CH flow temp's

Many heating systems have no room/cylinder stats or TRV's despite part L and adjusting the heating flow temperature provides an easy way to control temperatures rather than adjusting the radiator valves.

Many underfloor heating systems work at around 50 centigrade and use an injection valve coupled with a TMV head to allow them to work with a boiler flow temp up to 82 centigrade ie they can be integrated with a radiator system.
 
Neck turns 360° - it needs to - repairing boilers in some of the places you find them. :shock:
 
If you don't turn a boiler stat down a bit in spring and autumn, you're likely to have temperature overshoots. Especially with poorly controlled 24kW combis in small flats. Boiler comes on, and the rads are at 82 in a few minutes. Crude thermostat might be just about to switch the boiler off, but the rads are still piping hot.
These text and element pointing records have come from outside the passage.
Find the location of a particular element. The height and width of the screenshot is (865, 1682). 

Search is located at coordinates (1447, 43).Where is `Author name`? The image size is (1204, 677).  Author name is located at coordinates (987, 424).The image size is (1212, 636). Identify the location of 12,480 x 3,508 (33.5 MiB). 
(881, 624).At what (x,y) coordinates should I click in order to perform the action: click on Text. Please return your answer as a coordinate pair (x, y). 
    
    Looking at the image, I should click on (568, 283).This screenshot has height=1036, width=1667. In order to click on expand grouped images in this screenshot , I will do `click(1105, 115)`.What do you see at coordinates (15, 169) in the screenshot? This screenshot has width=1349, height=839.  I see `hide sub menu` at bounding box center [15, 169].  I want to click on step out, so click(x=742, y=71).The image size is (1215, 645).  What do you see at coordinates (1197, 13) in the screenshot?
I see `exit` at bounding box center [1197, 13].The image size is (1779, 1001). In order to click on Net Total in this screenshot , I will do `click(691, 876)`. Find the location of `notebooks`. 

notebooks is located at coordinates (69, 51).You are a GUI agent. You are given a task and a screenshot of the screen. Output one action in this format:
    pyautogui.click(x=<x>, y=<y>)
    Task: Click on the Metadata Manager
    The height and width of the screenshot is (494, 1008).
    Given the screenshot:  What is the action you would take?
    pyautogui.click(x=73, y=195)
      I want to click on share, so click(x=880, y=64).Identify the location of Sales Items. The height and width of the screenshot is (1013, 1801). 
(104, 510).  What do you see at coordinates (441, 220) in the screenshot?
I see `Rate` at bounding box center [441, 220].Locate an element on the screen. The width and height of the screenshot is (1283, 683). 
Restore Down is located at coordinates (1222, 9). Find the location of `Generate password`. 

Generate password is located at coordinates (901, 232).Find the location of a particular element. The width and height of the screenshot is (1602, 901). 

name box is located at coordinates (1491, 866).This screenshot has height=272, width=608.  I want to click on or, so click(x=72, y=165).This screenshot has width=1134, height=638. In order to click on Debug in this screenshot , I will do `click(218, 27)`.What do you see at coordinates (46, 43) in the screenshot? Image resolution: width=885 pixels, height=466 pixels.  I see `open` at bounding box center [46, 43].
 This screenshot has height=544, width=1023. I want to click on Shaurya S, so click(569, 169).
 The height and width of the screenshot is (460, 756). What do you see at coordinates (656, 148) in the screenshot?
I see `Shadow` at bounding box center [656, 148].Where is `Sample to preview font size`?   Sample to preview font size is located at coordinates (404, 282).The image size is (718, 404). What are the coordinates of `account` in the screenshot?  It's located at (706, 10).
Stat turns off (they're a bit slow anyway, on the whole, to avoid draughts making them switch rapidly), and the rooms overheat.
If it takes a bit longer for the rooms to get up to temp, they don't overshoot so much.
Also, old boilers are much more likely to kettle when wound up.


I think the Delta T 50 you mean is the one applied to radiators - the difference between the average radiator temperature, which would have been say 75 on a conventional system (80 flow, 70 return), and the air around it. Condenser systems would perhaps be better designed with the rads' delta T40 figures - I expect there's standard advice somewhere!